_Input material_:
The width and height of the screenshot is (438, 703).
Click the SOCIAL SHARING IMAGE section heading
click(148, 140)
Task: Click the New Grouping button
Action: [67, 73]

_Aim of the task_:
Return the data in full, with each line kept exactly as it is.

_Exercise answer_:
The width and height of the screenshot is (438, 703).
Click the SOCIAL SHARING IMAGE section heading
click(148, 140)
Task: Click the New Grouping button
Action: [67, 73]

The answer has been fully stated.